-- Given entries follows --
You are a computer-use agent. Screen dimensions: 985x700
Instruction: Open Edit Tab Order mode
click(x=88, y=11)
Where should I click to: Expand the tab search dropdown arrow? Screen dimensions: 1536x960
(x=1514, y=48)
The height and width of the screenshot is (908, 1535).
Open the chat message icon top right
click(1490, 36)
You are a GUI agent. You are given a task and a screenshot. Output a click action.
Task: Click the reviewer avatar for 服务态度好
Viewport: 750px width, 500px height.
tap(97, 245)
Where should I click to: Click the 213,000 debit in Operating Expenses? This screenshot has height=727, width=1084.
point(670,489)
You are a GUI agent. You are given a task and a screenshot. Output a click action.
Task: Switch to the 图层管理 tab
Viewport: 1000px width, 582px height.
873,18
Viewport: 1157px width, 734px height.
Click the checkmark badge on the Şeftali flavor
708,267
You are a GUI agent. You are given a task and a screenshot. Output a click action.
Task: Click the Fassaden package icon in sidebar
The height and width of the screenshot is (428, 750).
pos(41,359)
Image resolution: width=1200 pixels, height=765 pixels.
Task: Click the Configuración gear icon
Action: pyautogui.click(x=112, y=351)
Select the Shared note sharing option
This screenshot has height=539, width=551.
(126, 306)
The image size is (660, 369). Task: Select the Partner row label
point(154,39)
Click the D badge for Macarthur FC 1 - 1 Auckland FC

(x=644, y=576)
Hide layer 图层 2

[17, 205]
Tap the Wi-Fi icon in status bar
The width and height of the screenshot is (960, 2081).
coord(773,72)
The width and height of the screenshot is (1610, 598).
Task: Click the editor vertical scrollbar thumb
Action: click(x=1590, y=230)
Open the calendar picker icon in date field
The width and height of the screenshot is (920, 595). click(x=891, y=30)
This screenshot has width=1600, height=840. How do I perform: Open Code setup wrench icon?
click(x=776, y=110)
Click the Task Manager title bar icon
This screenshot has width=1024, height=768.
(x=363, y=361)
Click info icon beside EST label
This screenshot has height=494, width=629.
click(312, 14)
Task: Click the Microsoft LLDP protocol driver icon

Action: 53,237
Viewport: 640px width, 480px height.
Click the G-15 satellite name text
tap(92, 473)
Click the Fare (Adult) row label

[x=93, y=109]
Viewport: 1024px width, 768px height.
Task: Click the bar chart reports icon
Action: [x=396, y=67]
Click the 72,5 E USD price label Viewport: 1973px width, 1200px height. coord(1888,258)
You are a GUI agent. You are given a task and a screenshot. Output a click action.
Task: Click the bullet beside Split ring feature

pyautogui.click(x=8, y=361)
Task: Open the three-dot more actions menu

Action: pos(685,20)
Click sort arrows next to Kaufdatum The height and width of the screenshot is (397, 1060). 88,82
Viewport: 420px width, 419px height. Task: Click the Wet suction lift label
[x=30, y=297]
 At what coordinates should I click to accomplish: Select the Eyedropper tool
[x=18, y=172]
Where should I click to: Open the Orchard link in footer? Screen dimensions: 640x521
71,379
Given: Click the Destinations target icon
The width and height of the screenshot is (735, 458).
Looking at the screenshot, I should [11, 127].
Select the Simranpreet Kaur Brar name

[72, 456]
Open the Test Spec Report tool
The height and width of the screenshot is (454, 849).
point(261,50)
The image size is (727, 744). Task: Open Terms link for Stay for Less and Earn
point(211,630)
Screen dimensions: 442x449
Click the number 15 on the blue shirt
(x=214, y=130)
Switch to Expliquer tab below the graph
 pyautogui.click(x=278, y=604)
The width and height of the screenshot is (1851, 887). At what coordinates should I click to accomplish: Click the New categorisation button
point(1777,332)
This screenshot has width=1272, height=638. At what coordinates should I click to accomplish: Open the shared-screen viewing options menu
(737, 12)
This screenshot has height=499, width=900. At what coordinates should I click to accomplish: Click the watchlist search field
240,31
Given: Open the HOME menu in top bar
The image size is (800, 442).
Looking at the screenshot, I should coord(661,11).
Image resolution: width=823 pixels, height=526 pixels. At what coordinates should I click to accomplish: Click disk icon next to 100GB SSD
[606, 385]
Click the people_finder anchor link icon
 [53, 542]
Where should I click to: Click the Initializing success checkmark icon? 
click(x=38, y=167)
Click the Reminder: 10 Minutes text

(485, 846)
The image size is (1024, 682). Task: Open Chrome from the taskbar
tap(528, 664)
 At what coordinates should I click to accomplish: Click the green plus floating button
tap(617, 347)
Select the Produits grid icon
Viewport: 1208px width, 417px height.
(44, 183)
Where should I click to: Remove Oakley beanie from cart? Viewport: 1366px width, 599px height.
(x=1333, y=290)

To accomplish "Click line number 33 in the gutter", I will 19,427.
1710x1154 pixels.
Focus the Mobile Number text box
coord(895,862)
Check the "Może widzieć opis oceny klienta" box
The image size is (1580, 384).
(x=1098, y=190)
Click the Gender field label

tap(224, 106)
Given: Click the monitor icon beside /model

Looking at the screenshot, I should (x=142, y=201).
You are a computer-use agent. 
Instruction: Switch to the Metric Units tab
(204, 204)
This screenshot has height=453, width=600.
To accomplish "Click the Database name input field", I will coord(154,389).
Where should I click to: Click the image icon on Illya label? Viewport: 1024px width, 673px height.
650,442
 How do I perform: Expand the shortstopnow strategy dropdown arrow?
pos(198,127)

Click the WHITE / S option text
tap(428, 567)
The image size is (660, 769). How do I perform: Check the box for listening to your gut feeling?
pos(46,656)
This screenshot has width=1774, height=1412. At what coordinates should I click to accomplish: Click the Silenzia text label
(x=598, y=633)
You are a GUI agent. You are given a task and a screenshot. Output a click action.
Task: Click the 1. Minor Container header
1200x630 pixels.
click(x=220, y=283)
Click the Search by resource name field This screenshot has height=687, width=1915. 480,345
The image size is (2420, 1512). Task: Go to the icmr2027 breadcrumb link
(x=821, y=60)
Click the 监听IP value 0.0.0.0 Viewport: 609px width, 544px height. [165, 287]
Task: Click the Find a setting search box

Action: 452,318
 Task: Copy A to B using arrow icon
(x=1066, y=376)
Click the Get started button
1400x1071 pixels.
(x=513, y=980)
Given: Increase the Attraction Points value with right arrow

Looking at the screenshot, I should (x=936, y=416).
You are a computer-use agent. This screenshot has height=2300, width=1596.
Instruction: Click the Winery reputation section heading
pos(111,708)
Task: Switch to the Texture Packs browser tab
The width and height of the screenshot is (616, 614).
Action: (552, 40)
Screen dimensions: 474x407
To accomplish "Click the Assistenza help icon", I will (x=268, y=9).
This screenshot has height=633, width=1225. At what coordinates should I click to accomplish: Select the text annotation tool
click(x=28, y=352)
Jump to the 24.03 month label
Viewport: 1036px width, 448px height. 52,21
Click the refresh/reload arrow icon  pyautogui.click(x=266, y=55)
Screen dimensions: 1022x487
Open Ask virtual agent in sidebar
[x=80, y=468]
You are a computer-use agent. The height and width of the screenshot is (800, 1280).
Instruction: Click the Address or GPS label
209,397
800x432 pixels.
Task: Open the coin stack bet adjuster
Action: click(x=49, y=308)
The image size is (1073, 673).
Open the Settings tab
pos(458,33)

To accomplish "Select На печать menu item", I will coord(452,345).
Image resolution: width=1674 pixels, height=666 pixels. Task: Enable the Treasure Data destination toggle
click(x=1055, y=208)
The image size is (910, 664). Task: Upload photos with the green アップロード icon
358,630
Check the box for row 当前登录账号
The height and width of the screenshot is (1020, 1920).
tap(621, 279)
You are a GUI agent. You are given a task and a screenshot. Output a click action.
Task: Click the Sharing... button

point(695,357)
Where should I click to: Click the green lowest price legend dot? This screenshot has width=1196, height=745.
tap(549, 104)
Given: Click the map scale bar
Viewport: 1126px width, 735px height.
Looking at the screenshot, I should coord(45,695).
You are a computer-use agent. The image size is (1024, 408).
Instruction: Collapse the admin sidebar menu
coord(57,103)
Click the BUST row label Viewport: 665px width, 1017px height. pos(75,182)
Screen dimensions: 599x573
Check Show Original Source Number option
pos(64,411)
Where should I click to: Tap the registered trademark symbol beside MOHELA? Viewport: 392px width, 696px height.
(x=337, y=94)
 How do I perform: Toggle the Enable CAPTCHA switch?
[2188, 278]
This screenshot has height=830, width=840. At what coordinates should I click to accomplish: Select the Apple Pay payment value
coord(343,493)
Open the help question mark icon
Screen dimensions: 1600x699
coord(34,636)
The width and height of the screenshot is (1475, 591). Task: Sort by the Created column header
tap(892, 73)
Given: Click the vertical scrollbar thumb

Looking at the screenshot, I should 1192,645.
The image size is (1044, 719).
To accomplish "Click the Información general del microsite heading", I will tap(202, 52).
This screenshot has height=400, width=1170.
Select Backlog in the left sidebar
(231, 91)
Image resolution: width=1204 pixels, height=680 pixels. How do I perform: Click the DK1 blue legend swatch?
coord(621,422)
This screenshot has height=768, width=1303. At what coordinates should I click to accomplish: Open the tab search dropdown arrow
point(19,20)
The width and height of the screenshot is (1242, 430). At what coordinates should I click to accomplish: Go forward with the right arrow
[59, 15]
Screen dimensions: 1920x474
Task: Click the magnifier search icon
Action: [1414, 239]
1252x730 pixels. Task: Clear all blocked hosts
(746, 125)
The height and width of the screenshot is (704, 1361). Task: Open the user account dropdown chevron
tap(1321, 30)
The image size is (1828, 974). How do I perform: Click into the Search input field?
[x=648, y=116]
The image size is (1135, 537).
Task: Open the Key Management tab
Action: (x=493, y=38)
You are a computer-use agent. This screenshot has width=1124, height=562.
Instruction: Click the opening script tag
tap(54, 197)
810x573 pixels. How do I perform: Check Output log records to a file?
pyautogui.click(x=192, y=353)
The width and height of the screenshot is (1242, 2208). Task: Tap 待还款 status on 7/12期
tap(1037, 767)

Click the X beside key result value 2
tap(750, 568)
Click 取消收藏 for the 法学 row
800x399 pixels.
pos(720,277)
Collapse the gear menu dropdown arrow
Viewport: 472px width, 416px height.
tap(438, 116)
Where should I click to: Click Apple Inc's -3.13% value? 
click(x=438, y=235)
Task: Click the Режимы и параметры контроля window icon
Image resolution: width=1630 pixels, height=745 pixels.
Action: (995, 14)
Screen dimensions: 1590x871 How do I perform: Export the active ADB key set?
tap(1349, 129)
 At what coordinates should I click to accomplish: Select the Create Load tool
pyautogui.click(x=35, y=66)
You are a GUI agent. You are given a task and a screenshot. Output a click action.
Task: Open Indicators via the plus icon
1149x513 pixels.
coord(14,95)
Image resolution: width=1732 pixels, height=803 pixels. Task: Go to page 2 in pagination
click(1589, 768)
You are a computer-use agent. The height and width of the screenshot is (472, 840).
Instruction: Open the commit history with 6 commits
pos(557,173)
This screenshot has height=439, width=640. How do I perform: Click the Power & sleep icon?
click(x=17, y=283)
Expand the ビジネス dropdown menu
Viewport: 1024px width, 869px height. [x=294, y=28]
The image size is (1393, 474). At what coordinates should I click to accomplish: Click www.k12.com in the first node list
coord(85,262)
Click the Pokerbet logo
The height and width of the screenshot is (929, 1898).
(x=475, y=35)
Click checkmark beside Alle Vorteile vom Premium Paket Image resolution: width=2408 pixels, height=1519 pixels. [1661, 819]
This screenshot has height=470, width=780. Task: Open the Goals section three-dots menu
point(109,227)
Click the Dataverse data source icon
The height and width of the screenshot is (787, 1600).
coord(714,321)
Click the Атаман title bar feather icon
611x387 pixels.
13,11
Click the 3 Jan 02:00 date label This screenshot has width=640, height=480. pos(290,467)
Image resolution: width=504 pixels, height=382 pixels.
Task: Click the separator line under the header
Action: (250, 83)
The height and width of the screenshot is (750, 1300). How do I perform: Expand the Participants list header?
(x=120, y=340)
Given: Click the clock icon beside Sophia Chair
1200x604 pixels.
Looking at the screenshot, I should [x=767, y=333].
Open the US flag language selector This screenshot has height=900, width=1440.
-- Given entries concluded --
→ **Work required**: Your answer should be a single number: the count of lines above that contain the word "help".

→ **Completed exercise**: 2